What’s Up with the Stock Market?

Market signals economic growth despite troubling events in the world


   When Senior Rom Peles purchased stocks of a company, he knew that he was taking a huge gamble with his money. If the company performed poorly, he could lose large portions of his money, but if it did well, he could make huge profits. So when his stock more than doubled in value overnight, his investment risk turned into a reward. 

   However, most students aren’t as knowledgeable about the stock market as Peles and don’t know what goes on behind the scenes. So, what exactly is the stock market, how does it impact the country, and does it truly reflect the state of the economy? 

   In the stock market, ownership of public companies is traded depending on the value of the company. These amounts are based off of factors such as reported earnings and the demand of the particular stock. These pieces of companies are constantly being bought and sold. Depending on when a person exchanges their stocks, they can make a profit or lose money, making it, as Peles likes to say, “a bit of a gamble.”

   The stock market can often reflect the events of the world, but that isn’t always the case. In February, as fear of COVID-19 rose in the U.S., the stock market went down sharply in response. While this crash added even more difficulties to the economy, it was turned around as quickly as it started just over a month later, according to MarketWatch.  Despite the multitude of hardships that happened to American families in 2020, the New York Stock Exchange stayed strong and ended the year on a positive note, seemingly unphased by the worsening state of COVID-19 in America. 

   AP Micro and Macro Economics teacher Kelly Aull said that stocks can sometimes disregard major events in the world. By doing this, they can continue to grow as if they were seeing increased profits, but they actually aren’t.

   “What’s happening more often now is that company’s stock values have taken on kind of a life of their own,” Aull said. 

   There are many explanations as to why the market is doing so well despite the negative events happening in the world. New York Times Writer Jeff Sommer explains one of his ideas in his article titled, “The Markets’ Strange Disregard for the Chaos in Washington.” 

   “The pandemic is the main cause of global economic troubles, and it will eventually end,” Sommer said. “With vaccinations underway, Wall Street hopes that economic growth…will surge later this year.” 

   Aull gives a different angle to view the market’s quick pandemic recovery. She said that even though companies have laid off many of their employees from before COVID-19, they can still produce the same amount of profits.

   “Especially in manufacturing and industries that are benefiting from an increase in technology… companies need fewer people to get the same work done,” Aull said. 

   The U.S. unemployment rate has risen exponentially since the pandemic. From March to April in 2020, the unemployment rate went up from 4.4% to almost 15%, according to the U.S. Bureau of Labor Statistics.

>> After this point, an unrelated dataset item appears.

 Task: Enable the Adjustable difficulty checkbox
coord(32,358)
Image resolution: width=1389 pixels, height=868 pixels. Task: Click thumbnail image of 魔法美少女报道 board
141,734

This number has since went down to 6.7%, but it still hasn’t recovered back to its original rate. 

   Events that lower the stock market don’t always have to be seen as negative. Peles started investing in his sophomore year around the time of the U.S. and China trade war. This international event caused the economy and stock market to go down, but Peles saw this as a chance for him to profit off of the situation. 

   When Chinese stocks dropped 30-40% due to the trade war, he researched the companies affected and saw that their revenue wasn’t dropping, and there was nothing actually wrong with the company. 

   “I thought the market might have overreacted, so I invested,” Peles said. “Eventually they went back up 30-40%.”

   With the stock market’s highly positive performance masking the negative state of other events occuring in the country such as COVID-19 deaths, increased unemployment rates and the recent riots at the capitol, experts are divided on how to feel about the future of the market and economy. 

   According to New York Times Conrad de Aenlle, many investors expect that this year could produce even higher stock values. Vaccines helping people return to normal again fuels business growth and the economy, therefore promoting the stock market. Conversely, some investors are concerned that the stock market is only protected by a  “bubble” from the outside world, and it could eventually “pop” and cause massive losses in the economy. 

   The stock market and economy are both places of uncertainty and volatility. Although they are often predictable by following major events in the news, it isn’t always the case. Peles recommends to reflect back on losses and keep analyzing your decisions in the market to continue improving upon your investment skills.  

   “The more you invest, the more likely you are to make money,” Peles said. “[The stock market] rewards a lot of time, research and intuition.”